**TASK TO CARRY OUT:** Please name the merger in which, according to the white paper on innovation competition, the European Commission most recently used its EUMR powers to impose remedies.

**PROVIDED PASSAGE:**

Innovation Competition, Unilateral Effects and Merger Control Policy

ICLE White Paper This paper looks at whether the standard unilateral effects model can be applied to non-price competition parameters such as innovation. This question arises because competition authorities are intervening in horizontal mergers that are found to give rise to a “significant impediment to effective innovation competition” (“SIEIC”) as a result of a reduction in post-merger R&D efforts (including lower expenditure).

Summary

This paper looks at whether the standard unilateral effects model can be applied to non-price competition parameters such as innovation. This question arises because competition authorities are intervening in horizontal mergers that are found to give rise to a “significant impediment to effective innovation competition” (“SIEIC”) as a result of a reduction in post-merger R&D efforts (including lower expenditure). SIEIC is distinct from the mainstream unilateral effects theory of harm that predicts a “significant impediment to effective competition” (“SIEC”) as a result of increased prices. Most recently, the European Commission (“Commission”) used its powers under the EU Merger Regulation (“EUMR”) to impose remedies in the Dow/DuPont merger. This was in part because of concerns that that the transaction “would be likely to significantly impede effective competition as regards innovation both in innovation spaces where the Parties’ lines of research and early pipeline products overlap and overall in innovation in the crop protection industry.” At the heart of the development of SIEIC analysis lies a fundamental question of competition theory: under what conditions can variations of existing economic models be applied in merger cases?

**INFORMATION GIVEN:**

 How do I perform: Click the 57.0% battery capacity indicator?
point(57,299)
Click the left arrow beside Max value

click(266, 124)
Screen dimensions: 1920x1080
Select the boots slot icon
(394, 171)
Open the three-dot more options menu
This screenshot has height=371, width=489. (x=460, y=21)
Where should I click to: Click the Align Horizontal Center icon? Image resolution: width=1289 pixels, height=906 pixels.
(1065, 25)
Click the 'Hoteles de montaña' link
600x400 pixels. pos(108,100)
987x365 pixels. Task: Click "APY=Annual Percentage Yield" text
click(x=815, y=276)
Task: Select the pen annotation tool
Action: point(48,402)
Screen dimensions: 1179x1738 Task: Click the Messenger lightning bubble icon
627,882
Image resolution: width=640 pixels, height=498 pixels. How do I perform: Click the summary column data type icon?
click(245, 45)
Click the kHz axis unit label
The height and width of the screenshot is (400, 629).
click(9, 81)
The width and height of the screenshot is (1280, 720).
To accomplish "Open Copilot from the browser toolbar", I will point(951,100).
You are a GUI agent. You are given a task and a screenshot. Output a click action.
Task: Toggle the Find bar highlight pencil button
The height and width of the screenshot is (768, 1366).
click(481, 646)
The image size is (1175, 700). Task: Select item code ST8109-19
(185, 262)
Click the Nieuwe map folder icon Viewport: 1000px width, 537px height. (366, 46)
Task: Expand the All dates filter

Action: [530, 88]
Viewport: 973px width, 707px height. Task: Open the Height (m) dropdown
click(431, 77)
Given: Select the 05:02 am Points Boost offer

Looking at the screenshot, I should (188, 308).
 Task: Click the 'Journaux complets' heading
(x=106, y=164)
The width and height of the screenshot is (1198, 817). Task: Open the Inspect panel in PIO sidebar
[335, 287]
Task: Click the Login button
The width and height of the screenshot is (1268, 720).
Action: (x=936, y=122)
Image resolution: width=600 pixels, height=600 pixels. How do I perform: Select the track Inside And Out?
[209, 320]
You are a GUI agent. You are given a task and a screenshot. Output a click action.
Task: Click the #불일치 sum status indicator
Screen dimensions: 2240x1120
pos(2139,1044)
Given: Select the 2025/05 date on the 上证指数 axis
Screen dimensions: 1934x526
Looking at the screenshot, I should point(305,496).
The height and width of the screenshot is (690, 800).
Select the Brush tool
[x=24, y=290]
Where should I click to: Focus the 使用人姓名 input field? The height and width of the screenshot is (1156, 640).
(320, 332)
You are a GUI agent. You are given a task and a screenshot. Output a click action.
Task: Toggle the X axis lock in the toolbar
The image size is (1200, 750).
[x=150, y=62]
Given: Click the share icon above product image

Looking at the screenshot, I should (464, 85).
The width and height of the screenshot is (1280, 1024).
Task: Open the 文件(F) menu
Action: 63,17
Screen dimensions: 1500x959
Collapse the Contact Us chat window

**WRITTEN SOLUTION:** The Dow/DuPont merger.